The paper is quite long and technical. It is written without any care for any mathematical rigor, just in the spirit of theoretical physics (in particular there is no distinction between Hermitian, symmetric, and selfadjoint operators which is fundamental to assure the validity of the spectral theorem). However it is evidently physically interesting!
As far as I understand, the strategy is to define a bijective operator, not unitary, from the original Hilbert space ${\cal H}$ to another Hilbert space ${\cal H}'$, of the form $$S:= e^{-Q/2} : {\cal H} \to {\cal H}'\:.$$ The new Hamiltonian operator (Eq. (6.34)) $$h := S H S^{-1}$$ is argued to be Hermitian in ${\cal H}'$, whereas the original on $H$ in ${\cal H}$ is not (but is ${\cal PT}$-symmetric). I do not know (presumably the paper defines it) what is the scalar product in ${\cal H}'$, but $V$ is not unitary, i.e., it does not preserve the scalar product: $$\langle S\psi|S\phi \rangle_{{\cal H}'}\neq \langle \psi|\phi \rangle_{{\cal H}}\quad in\: general,$$ (otherwise also $h$ would be Hermitian and we do know that it is false!).
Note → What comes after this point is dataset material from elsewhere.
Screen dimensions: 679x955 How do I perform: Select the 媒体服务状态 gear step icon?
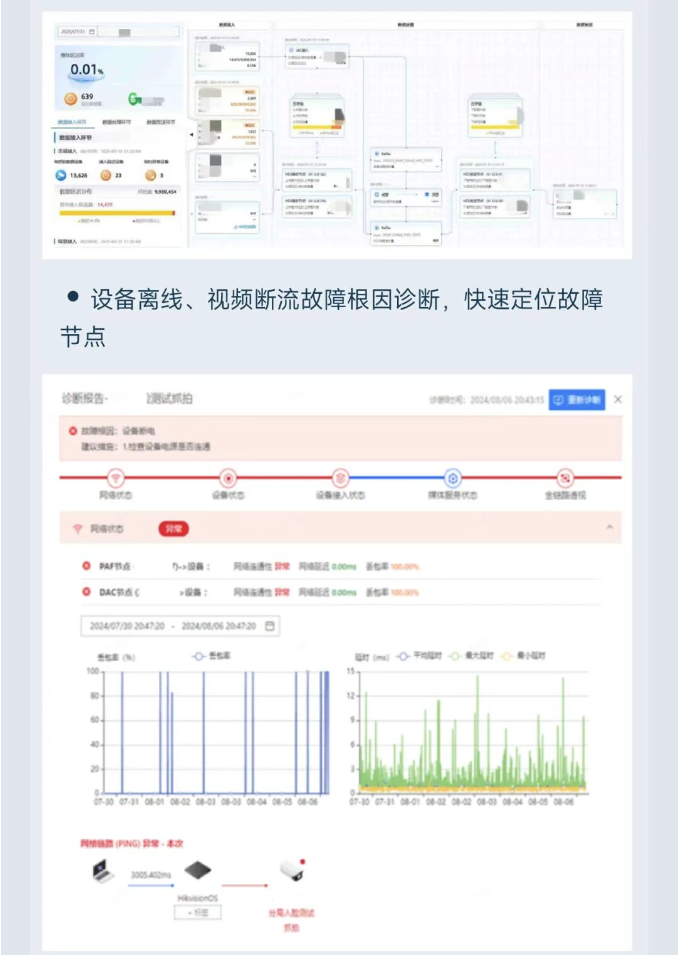pos(452,478)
Physically speaking, immediate drawbacks (presumably this is what you are missing) of this procedure are that
(a) other Hermitian operators in ${\cal H}$ turns out to be non-Hermitian in ${\cal H}'$ under the equivalence transformation induced by $S$;
(b) a direct interpretation of $|\langle \chi|\rho\rangle_{{\cal H}'}|^2$ as transition probability is disputable.
I think that all that is physically acceptable ant it is related to the fact that the system is considered an open system. In any cases, I strongly expect that the paper examines these issues in details, since they pop out immediately and C. M. Bender is a world authority on the subject of the work.